We obviously live in a different world. All we do is object storage and we mostly deal with enterprises who have already educated themselves on the technology and on MinIO.
We see a different class of problem based on who we interact with. MinIO is 100% inbound. We don’t have commissioned salespeople. Our discussions on the commercial side are with enterprises who manage many PBs of data and, due to the inbound nature of our model, generally have already sold themselves on MinIO before we start talking. That is our world.
We are not focused on small customers from a business perspective. Granted there are thousands of MinIO users at <100TB but they are not in focus for us from a commercial perspective. It is why there is a minimum of 100TB for a commercial license. The community benefits from the work we are doing at scale and with small objects but there are no features which are targeted at small workloads (unless you are aggregating data at the edge into large workloads where we are doing some interesting work).
Therein lies another disconnect.
For some of the SFD23 participants they claim phenomena that we are seeing - that of object storage eating the world, isn’t what they are seeing. Their reasoning is that most of their clients are smaller in nature - so they don’t encounter the scalability issues associated with SAN/NAS/POSIX. Some of them never will. It still doesn’t change the fact that SAN/NAS/POSIX isn’t cloud native - but let us come back to that.
Cloud Native is a Binary Choice
Are there legitimate use cases for SAN/NAS? Absolutely, and will be going forward for many years to come. They just won’t be cloud native use cases.
Do we think that fast object storage, coupled with NVMe and 100 GbE networks mean that object storage will pick up more and more workloads? Yes. And others do too. Even one of the critics of our argument agree:
While Chris Evans has artfully worded this, “In the future, if the majority of data doesn’t need the features of file storage, then object storage is the logical choice as the protocol is arguably much more efficient than NAS.”
But it’s not about the “features of file storage” is it? Truthfully, we don’t know what those features would be. Strict consistency? Present in object storage. IOPS? Present in object storage.
We think the better question is really “in the future do you want to be cloud-native or not?” If you do, you are moving away from SAN/NAS. The scale doesn’t really matter. That is a binary choice. If you want to be cloud native you are doing that with object storage.
The Uncomfortable Truth
Object storage is primary storage in the cloud. It has been since day one. Redshift is built on object storage. BigQuery is built on object storage. Snowflake is built on object storage.

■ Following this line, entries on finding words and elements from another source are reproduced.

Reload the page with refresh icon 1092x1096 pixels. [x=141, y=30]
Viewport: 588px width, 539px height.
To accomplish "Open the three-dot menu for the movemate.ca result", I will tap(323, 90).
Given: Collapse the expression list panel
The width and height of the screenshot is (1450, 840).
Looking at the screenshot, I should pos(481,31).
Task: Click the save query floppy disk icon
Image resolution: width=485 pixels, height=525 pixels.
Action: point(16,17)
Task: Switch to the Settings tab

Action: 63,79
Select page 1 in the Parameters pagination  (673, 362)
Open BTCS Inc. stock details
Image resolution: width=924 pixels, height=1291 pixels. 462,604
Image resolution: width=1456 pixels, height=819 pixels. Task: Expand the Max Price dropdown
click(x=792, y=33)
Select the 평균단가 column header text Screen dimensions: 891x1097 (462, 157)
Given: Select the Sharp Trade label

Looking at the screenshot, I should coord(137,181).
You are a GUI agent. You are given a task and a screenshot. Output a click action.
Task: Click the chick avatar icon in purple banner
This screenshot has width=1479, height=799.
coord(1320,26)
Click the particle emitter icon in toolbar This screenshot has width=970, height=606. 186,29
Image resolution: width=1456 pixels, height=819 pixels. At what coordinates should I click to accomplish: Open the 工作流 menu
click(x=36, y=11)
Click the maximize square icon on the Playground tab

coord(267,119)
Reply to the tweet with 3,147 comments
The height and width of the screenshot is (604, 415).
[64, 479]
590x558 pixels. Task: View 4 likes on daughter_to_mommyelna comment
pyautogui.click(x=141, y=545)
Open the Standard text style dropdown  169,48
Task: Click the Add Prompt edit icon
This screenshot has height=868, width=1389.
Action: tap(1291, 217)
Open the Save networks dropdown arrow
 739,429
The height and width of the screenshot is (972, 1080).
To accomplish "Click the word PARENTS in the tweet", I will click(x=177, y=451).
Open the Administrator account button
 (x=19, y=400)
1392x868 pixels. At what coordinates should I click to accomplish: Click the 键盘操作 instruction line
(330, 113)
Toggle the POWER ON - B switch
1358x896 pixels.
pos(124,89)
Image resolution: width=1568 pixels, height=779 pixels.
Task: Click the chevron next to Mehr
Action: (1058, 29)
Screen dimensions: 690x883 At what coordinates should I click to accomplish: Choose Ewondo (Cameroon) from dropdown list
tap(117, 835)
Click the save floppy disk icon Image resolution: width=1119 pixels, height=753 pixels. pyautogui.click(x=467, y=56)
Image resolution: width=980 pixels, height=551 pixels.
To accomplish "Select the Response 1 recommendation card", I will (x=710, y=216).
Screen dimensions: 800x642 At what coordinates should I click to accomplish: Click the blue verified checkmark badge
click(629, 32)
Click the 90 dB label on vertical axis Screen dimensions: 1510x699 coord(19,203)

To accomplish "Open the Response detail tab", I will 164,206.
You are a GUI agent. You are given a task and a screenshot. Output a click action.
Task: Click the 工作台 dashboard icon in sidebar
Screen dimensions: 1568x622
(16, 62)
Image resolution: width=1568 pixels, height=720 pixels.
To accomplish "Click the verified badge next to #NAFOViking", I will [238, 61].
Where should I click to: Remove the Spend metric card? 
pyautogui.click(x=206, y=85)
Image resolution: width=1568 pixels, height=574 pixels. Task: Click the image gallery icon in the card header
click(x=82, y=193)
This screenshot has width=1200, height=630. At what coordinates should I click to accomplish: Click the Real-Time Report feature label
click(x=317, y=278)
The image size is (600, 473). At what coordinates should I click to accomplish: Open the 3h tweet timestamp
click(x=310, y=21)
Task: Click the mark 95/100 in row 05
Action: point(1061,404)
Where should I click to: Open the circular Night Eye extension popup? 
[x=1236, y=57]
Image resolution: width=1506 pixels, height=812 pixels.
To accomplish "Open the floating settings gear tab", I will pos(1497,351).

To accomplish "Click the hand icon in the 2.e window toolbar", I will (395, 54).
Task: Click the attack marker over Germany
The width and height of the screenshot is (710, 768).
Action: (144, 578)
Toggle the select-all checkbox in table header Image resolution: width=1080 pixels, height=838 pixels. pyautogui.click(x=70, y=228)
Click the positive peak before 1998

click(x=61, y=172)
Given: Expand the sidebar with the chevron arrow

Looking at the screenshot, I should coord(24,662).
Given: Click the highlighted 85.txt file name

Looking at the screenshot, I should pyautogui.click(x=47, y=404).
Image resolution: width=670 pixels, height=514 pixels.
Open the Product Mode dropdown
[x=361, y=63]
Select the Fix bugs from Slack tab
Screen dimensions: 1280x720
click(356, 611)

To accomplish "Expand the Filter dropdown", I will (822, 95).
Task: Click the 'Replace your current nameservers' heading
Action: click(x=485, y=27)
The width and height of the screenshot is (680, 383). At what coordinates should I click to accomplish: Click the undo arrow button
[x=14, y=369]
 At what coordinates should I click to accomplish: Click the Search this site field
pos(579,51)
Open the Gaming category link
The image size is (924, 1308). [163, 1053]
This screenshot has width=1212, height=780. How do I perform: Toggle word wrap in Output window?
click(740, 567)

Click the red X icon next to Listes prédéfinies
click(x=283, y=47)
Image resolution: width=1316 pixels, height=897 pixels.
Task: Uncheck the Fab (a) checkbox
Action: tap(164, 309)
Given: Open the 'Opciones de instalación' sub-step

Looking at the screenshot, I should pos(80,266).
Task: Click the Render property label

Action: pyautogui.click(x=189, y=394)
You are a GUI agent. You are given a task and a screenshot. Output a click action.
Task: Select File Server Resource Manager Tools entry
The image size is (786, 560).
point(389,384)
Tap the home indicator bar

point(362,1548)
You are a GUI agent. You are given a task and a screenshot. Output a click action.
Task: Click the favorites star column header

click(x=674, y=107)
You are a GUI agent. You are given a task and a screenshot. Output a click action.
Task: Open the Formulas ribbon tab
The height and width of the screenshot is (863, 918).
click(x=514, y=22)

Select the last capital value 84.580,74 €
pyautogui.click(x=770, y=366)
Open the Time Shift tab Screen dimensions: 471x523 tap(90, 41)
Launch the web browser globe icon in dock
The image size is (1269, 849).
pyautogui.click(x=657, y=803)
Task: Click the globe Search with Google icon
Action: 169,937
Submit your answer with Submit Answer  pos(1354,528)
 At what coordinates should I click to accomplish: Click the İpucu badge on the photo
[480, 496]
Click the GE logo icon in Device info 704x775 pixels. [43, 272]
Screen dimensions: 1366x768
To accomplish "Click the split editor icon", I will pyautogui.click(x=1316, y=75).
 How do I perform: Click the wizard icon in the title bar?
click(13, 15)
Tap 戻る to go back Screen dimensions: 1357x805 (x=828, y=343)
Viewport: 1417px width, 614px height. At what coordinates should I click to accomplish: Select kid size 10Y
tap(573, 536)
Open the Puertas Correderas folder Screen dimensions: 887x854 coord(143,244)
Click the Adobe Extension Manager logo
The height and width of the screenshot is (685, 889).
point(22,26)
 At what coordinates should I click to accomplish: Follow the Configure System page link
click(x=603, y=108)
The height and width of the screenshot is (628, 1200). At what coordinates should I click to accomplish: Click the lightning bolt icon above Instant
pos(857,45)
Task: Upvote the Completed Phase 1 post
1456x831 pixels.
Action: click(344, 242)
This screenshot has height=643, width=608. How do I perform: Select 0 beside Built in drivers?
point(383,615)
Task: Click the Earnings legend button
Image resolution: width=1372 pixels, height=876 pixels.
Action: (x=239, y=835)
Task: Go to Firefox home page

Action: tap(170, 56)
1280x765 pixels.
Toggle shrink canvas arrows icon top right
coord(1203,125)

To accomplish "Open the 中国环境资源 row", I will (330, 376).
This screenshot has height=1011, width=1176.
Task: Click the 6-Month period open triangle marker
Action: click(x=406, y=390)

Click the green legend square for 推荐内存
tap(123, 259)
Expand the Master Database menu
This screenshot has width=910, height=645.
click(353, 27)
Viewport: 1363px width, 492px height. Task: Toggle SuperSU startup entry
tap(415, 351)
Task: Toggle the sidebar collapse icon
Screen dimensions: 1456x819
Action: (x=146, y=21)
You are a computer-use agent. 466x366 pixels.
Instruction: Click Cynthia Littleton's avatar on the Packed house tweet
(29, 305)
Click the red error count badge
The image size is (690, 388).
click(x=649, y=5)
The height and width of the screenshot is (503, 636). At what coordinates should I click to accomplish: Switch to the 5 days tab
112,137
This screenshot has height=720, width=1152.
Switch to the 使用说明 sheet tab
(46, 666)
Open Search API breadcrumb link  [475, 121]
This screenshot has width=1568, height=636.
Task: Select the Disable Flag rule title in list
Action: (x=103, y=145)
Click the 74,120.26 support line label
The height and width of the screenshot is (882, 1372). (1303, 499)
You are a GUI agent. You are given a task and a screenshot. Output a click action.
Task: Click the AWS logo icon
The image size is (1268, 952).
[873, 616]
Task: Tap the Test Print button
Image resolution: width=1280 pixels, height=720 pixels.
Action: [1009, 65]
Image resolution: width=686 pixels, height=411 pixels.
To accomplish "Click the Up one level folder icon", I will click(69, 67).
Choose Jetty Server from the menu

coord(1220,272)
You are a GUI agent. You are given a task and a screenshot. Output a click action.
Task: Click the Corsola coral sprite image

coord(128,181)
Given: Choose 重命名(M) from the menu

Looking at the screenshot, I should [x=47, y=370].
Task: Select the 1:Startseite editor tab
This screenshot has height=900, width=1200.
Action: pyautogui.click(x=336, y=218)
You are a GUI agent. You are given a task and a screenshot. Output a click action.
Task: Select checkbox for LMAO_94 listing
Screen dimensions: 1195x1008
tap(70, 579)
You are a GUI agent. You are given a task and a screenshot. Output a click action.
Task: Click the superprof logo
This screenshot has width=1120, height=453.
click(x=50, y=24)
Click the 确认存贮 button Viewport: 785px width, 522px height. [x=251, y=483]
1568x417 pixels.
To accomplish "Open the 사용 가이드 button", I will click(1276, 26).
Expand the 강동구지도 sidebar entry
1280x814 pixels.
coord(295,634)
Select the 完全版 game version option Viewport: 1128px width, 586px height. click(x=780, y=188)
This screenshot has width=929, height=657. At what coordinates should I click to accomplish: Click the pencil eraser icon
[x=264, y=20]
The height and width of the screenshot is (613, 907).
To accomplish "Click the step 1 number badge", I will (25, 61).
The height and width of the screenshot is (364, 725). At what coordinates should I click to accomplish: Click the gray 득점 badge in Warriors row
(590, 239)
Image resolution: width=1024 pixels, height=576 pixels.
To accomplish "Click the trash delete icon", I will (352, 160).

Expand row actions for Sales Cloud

The attributes of object storage make it ideal for the cloud operating model. That model has long since jumped the confines of the big three and exists everywhere - other public clouds, private clouds, on-prem and even at the edge.
As a result, high-performance, cloud-native object storage has made that leap too. It is everywhere, running every type of workload - notably the workloads that were previously the domain of SAN/NAS. Things like databases.
This trend isn’t going to stop, for the simple reason that the cloud-native movement is far stronger than the POSIX movement. The cloud operating model wins. Every analyst knows this in their heart. It is all over but the crying.
So why are we arguing over it? Is the timing inconvenient? We don’t control that. We are the messenger. The outcome was sealed a two plus years ago when it was clear Kubernetes had won. This isn’t even about “embracing change” , this is about accepting reality and moving forward.
Again, if your customer is small and doesn’t have much data, SAN/NAS will be fine for a few more years. But if you are building a modern data lake - well, that’s an object storage task - as is every other cloud-native workload.